PulseQueue

A production-grade idempotent job queue built with Node.js, Express, PostgreSQL, and Redis. PulseQueue solves a real problem: when distributed workers process jobs concurrently, how do you guarantee a job runs exactly once, no duplicate emails, no double charged payments, no lost work when a worker crashes mid-task.

The Problem

Distributed job processing systems commonly fail in three ways:

Duplicate requests: a client retries a request (network timeout, double-click) and the same job gets created and processed twice
Duplicate processing : multiple workers pick up the same pending job simultaneously and both process it
Lost jobs on crash: a worker dies mid-processing and the job is stuck forever, never retried PulseQueue addresses all three with request-level idempotency, database-level locking, and automatic stuck-job recovery.

Architecture

Key Design Decisions

Why PostgreSQL advisory locks over row-level locks

Row-level locks (SELECT ... FOR UPDATE) tie up a database transaction for the duration of the work, which is dangerous when "the work" includes network calls that can take seconds. Advisory locks are application-level and non-blocking pg_try_advisory_lock(job.id) returns instantly with true or false, letting a worker move on to the next job immediately if another worker already owns the current one. No worker ever blocks waiting on another.

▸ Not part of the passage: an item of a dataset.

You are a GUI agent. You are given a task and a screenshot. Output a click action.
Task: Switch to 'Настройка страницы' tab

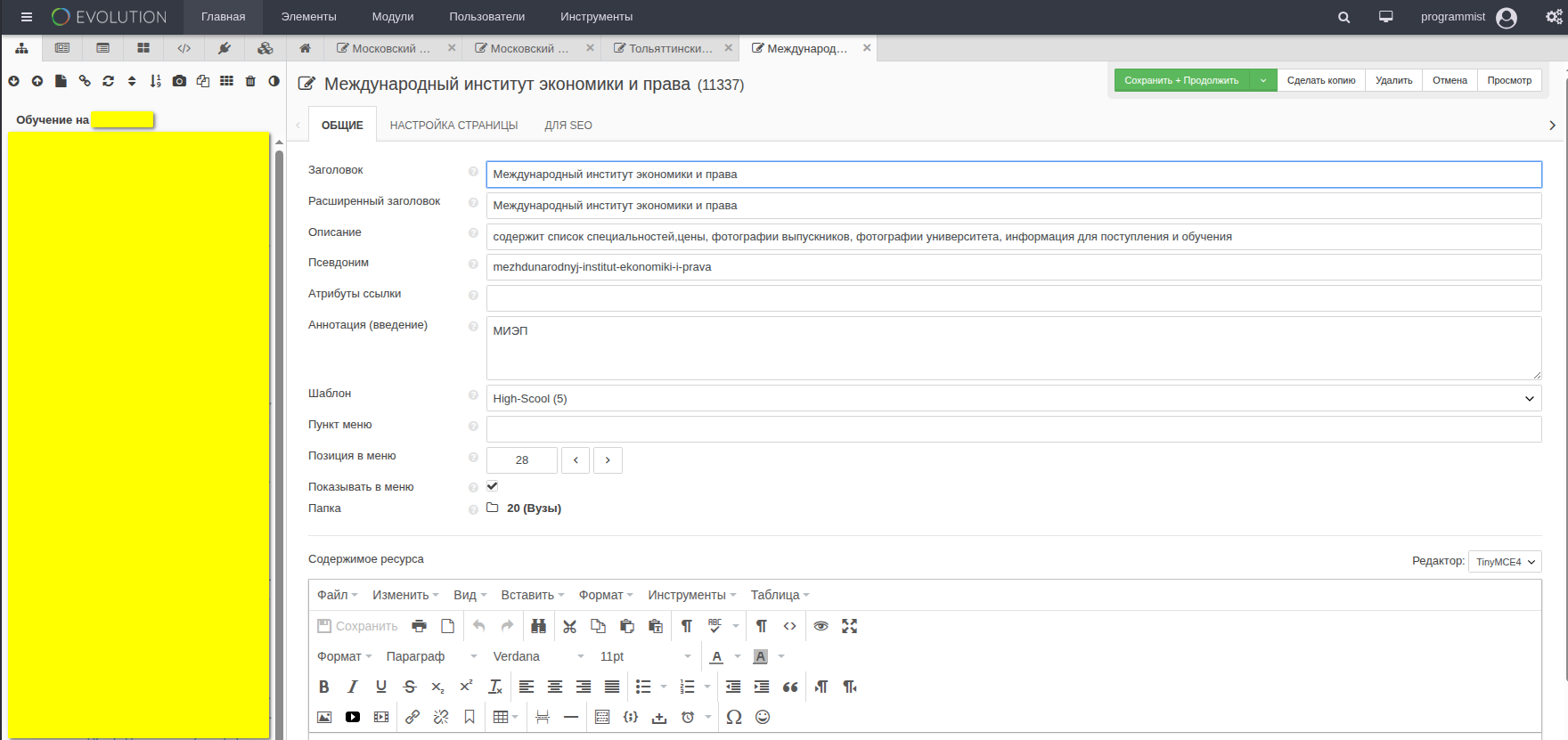click(453, 126)
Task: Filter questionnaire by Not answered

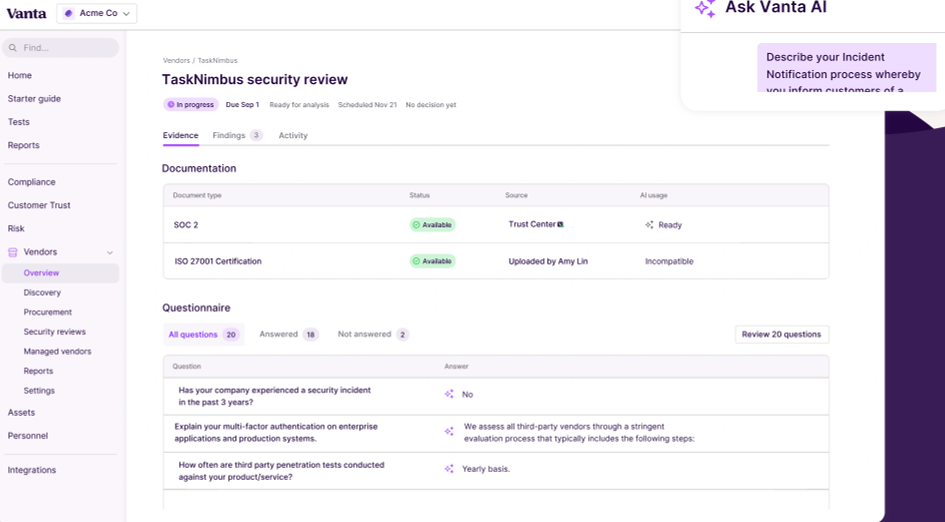Action: [372, 335]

Why cursor-based pagination over offset pagination

OFFSET pagination degrades linearly with page depth, fetching page 1000 means scanning and discarding the first 9990 rows. It's also unstable: if a row is inserted while a user is paginating, results shift and duplicate or skip entries. Cursor pagination anchors to a specific row position (created_at, id), so performance stays constant regardless of page depth, and new inserts never disturb an in-progress pagination sequence.

Why a composite `(created_at, id)` cursor instead of `created_at` alone

created_at is not guaranteed unique, two jobs can be created in the same millisecond under load. Using id as a tiebreaker guarantees a strictly total order, making the cursor deterministic with zero risk of skipped or duplicated rows at timestamp collisions.

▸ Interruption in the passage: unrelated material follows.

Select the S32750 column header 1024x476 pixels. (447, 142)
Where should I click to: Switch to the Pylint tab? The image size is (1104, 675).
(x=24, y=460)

Why worker threads for URL health checks

The scheduler may process jobs containing many URLs. Sequential await fetch() calls inside the main thread's call stack hold up that execution context, delaying how quickly Express can respond to other incoming HTTP requests. Worker threads run on a separate V8 instance with their own event loop, so health-check processing never competes with the main thread for CPU time. The main thread stays free to accept new HTTP connections and continue scheduling.

Why `updated_at` (not `completed_at`) detects stuck jobs

completed_at is NULL until a job finishes, so it can't measure how long a job has been in progress. A PostgreSQL trigger stamps updated_at = NOW() on every row update, including the transition to processing. If a worker crashes after that point, updated_at simply stops advancing, the scheduler detects any job in processing with a stale updated_at and resets it to pending automatically, with zero manual intervention.

Why idempotency uses SHA-256 fingerprinting + Redis, not a database unique constraint

A database constraint can only dedupe on values already stored in a row. Idempotency needs to dedupe on the entire incoming request before it touches the database at all, including requests that would otherwise create different rows. SHA-256 fingerprinting the request body, combined with a 24-hour Redis TTL cache of the response, lets PulseQueue return the exact original response to a retried request without ever re-executing the side effect.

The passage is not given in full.